Yo le dije que no podía irme en las mismas oondiciones que antes, pues estaban en relación conmigo dos compañeros que trabajaban en Petersburgo y que, a excepción mía, no conocían a nadie más del partido, que podía darse el caso de que nuevamente no encontrara a Azev, y que entonces mi situación, sin dinero, santo y seña y direcciones, no sería mejor que antes.

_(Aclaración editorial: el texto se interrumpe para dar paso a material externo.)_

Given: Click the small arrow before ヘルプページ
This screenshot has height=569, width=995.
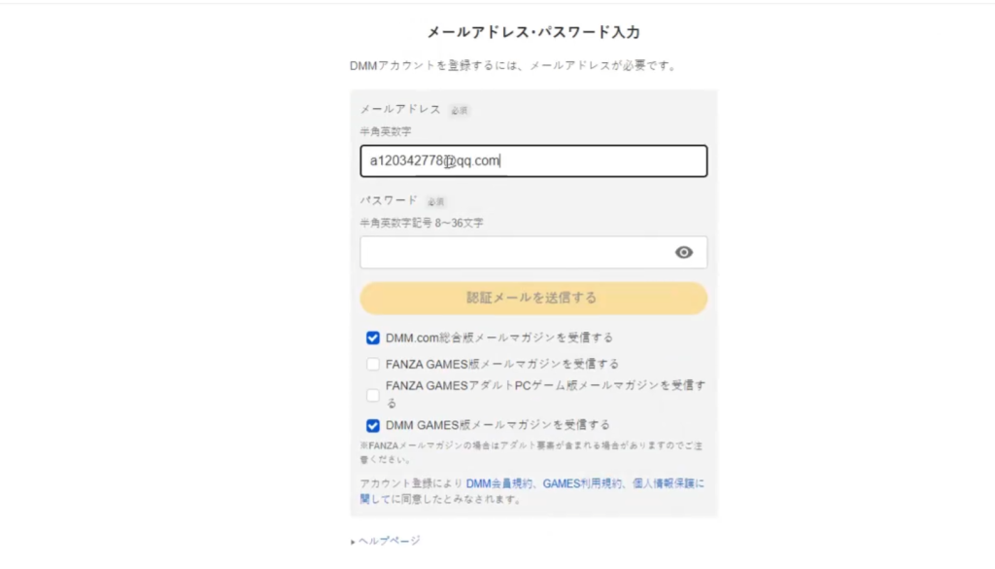Looking at the screenshot, I should (x=353, y=542).
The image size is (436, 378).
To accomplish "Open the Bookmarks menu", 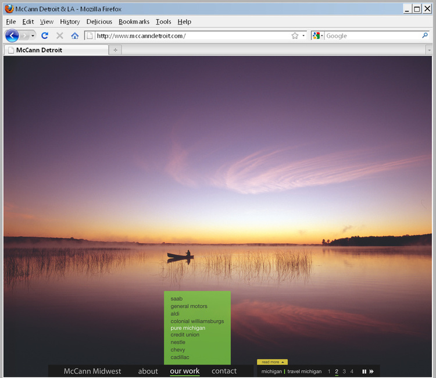I will 134,22.
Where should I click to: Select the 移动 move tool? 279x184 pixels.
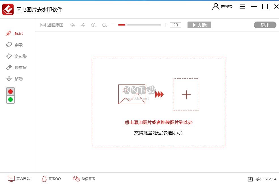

Gotz me escuchó sin interrumpirme. Después me dijo:

- Le daré a usted dinero, santo y seña y direcciones. Si no encuentra usted a Azev tendrá, a pesar de todo, la posibilidad de continuar la labor comenzada. Pero márchese inmediatamente, hoy mismo, a Rusia.

Entonces fue cuando me enteré por Gotz, de que Blinov no se había marchado a Rusia y de que, además de mí y de los dos compañeros míos, la organización de combate estaba compuesta de Pokotílov y los ex estudiantes de la Universidad de Moscú: Maximilian Ilich Schvéizer y Iegor Serguéievich Sazónov. Schvéizer (Pavel en el partido, más tarde Leopold) y Pokotílov (Alexei), con dinamita y mercurio fulminante, esperaban la llegada de Azev, uno en Riga, el otro en Moscú. Sazónov (Abel), vivía en Tver, donde aprendía el oficio de cochero. No conocía personalmente ni a Schvéizer ni a Sazonov; pero era para mí evidente que con fuerzas tan escasas era imposible observar a Plehve y matarlo, con tanto mayor motivo que Schvéizer y Pokotilov no estaban destinados a la observación. Hablé de esto a Gotz, y le propuse llevarme a Rusia a Kaliáev y al obrero que había llegado conmigo. Gotz reflexionó durante un instante:

- A Kaliáev le conozco -dijo-, será un buen colaborador. Que vaya con usted ... Al otro no le conozco: será mejor que espere. Le observaremos aquí en Ginebra y, si es necesario, llámele usted.

Al regresar a Ginebra comuniqué a Kaliáev que venía conmigo. Tuvo una alegría extraordinaria. Se preparó inmediatamente para el viaje, y aquel mismo día salimos para Berlín.

Kaliáev tenía un pasaporte ruso (judío), el mío era inglés. En Berlín era necesario visarlo en el consulado ruso.

Durante el viaje de Ginebra a Berlín, Kaliáev estaba animado y alegre. Sin preguntarme en qué estado se hallaban las cosas, habló detalladamente de sus planes, del modo que, a su juicio, era más cómodo y fácil matar a Plehve. Yo le dije, durante la conversación, que seguramente tendría que hacer de vendedor ambulante. Kaliáev se puso a reír:

- ¿Te imaginas acaso que seré un mal vendedor de pitillos?

Di una mirada a su rostro pálido e inteligente, de líneas finas, a sus ojos grandes y melancólicos, a sus manos delgadas, que no tenían nada de obreras, y me callé. No podía yo saber en aquel entonces que no tendría rival como vendedor ambulante.

En Berlín nos despedimos. El marchó por Eikunen, yo por Alexandrova. Nos reunimos de nuevo en Moscú.



Nota

(1) En la Rusia zarista, los porteros estaban adscritos al servicio policiaco.-(N. del T.)